The hurricane center generally relies on models that they verify for accuracy yearly. These include the European and U.S. models, as well as an ensemble run of other models. Over the years, the official forecast tracks from the center have repeatedly fared better than single any model. Mayfield often shows the models used by the hurricane center, but only to give viewers an idea of what they’re considering.
Forecasters also look for patterns in model runs to avoid basing projections on a single run.
“I don’t like to get all excited about one run to the next run. I like to look at a lot of models over a lot of runs and look for trends and consistency,” said University of Miami hurricane researcher Brian McNoldy. “If you have a model that hops around from one run to the next to the next, it’s kind of like an eye-rolling moment. It shows it doesn’t really have a grasp on what’s happening.”
Until Irma turns, forecasters can’t say what impacts will hit Florida.
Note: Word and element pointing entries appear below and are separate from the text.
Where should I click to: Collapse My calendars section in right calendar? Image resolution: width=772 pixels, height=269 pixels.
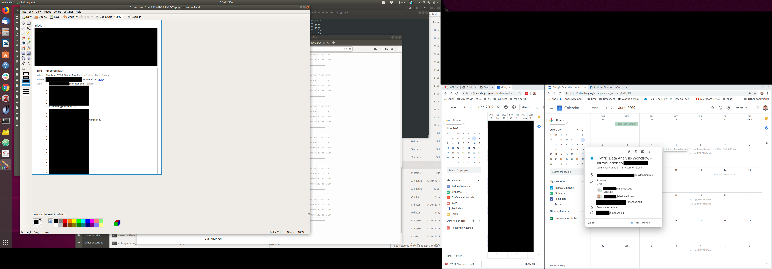click(x=583, y=181)

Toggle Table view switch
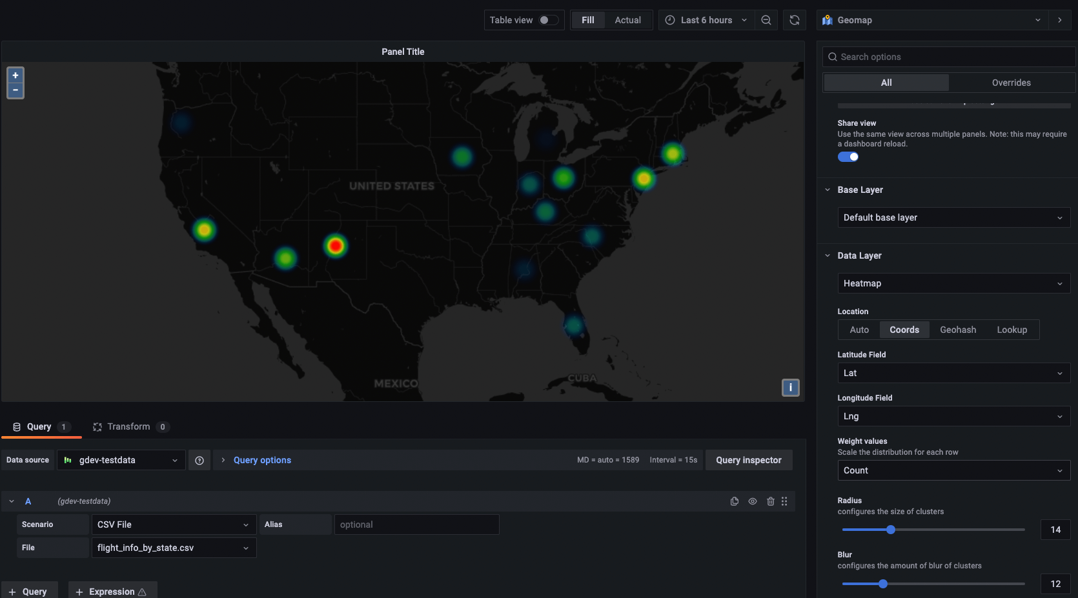[548, 20]
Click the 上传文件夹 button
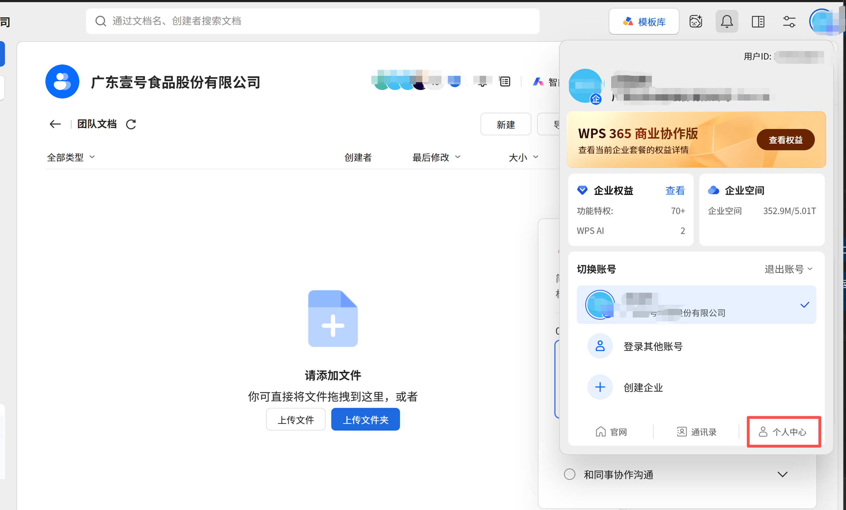Image resolution: width=846 pixels, height=510 pixels. click(x=365, y=419)
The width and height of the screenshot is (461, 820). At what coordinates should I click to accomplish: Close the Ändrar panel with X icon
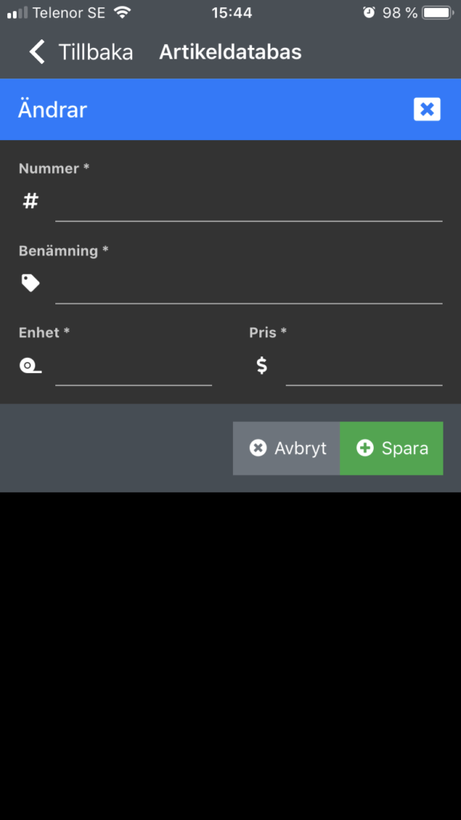[x=427, y=109]
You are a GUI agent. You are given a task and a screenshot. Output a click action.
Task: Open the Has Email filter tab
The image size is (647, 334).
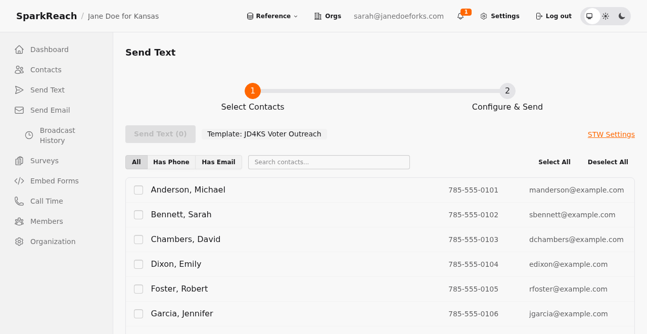click(x=218, y=162)
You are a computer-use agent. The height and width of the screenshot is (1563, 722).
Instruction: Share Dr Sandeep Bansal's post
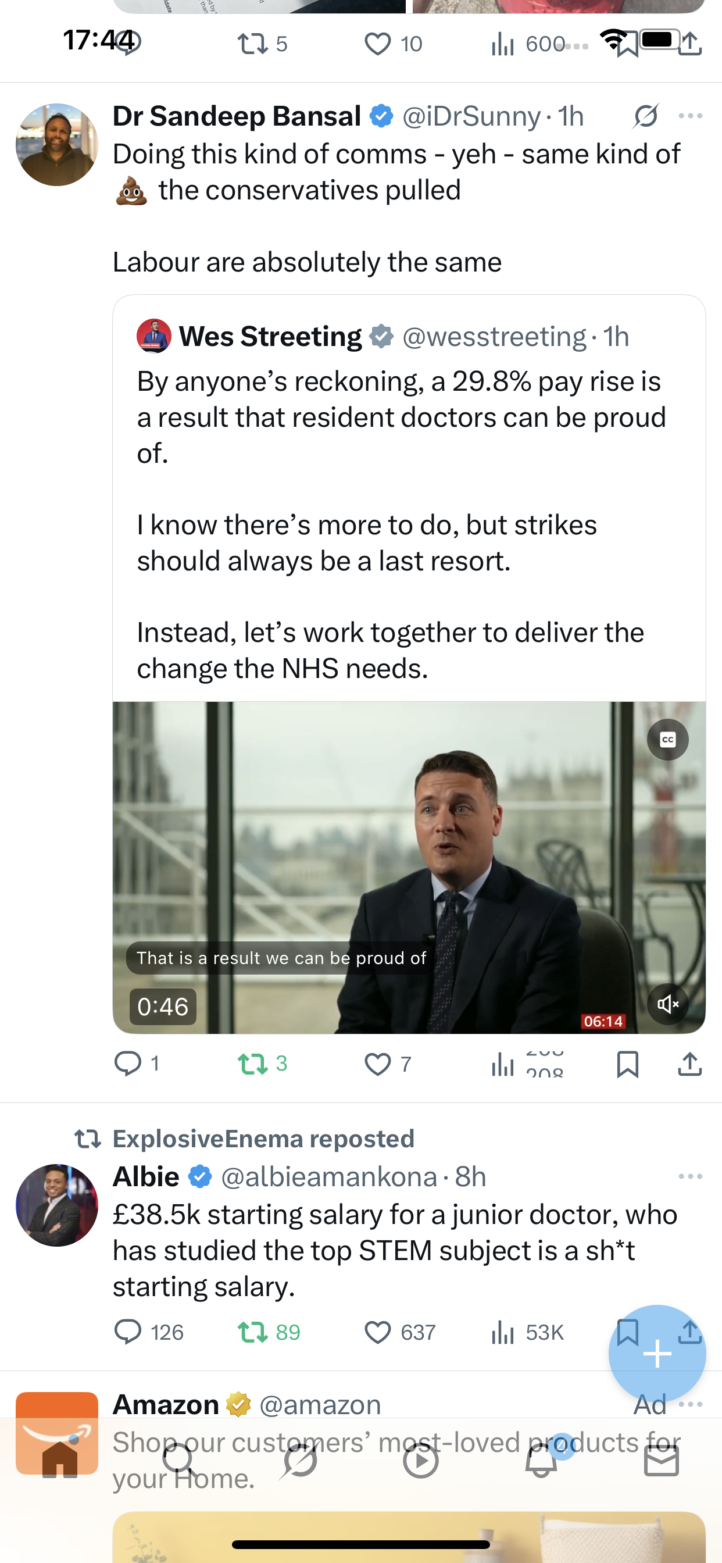point(690,1064)
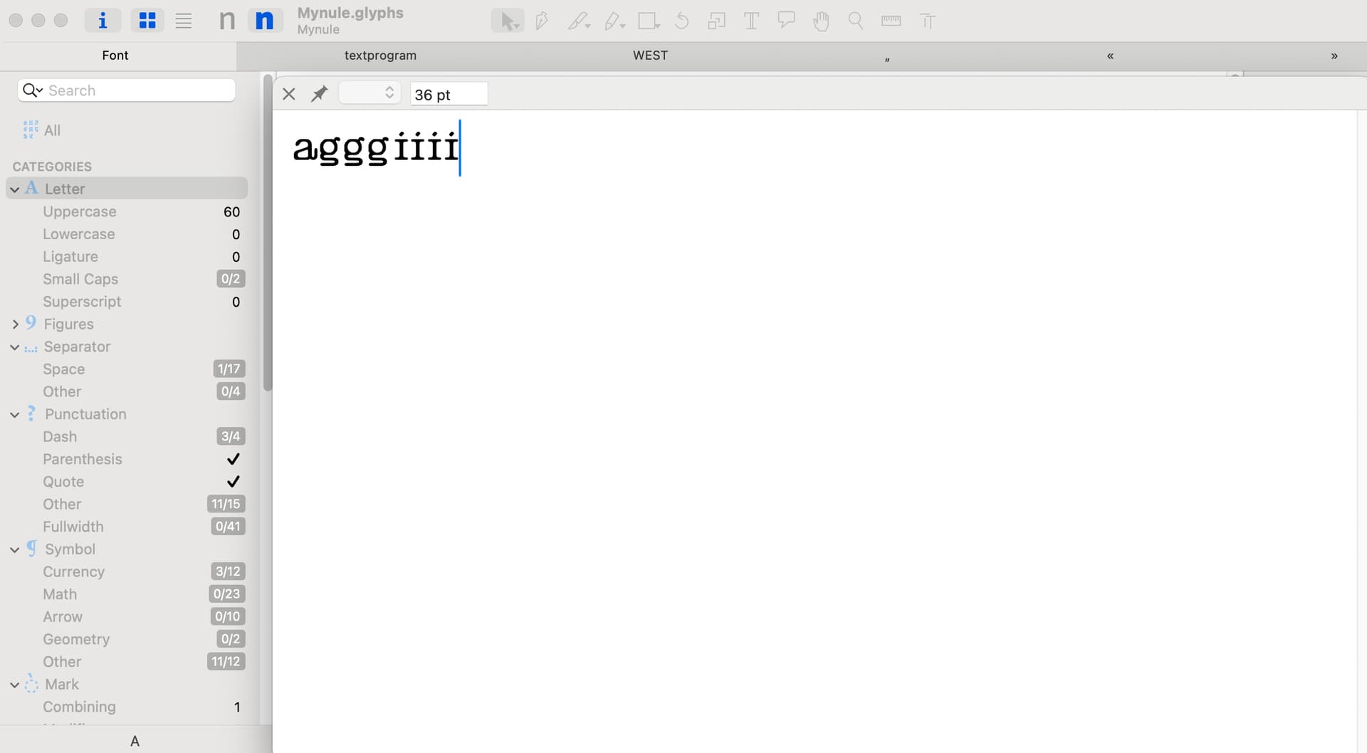Screen dimensions: 1367x753
Task: Switch to grid view mode
Action: pos(147,21)
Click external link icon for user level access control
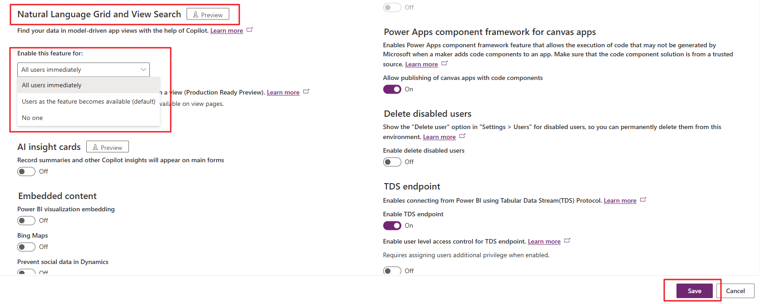Image resolution: width=760 pixels, height=304 pixels. (x=567, y=241)
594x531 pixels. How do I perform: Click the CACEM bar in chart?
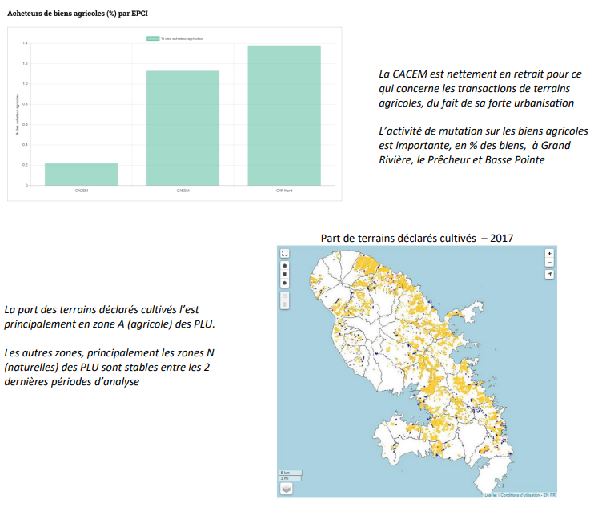click(81, 174)
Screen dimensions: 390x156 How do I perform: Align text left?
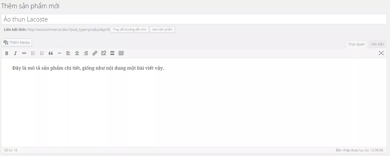tap(68, 53)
Irma is not only astonishingly intense, but large, with tropical storm force winds extending 185 miles from its center. By comparison, Hurricane Andrew, which leveled parts of South Florida in 1992, had winds extending just 90 miles from its center.
Florida could begin feeling tropical storm force winds late Friday or early Saturday, with hurricane conditions moving across the state over the weekend. Until it makes landfall, it’s expected to remain a dangerous Cat 4 or 5.
“The bottom line is nobody on the planet can tell you if the corner of the hurricane is going to be over us or just off the coast. It’s just too far out,” Mayfield said. “Even if they have a perfect forecast, and if it falls in the middle of the cone, we’re close enough to have impacts.”
Miami Herald staff writers Carli Teproff, Kristen M. Clark and Jacqueline Charles, along with The Associated Press, contributed to this story.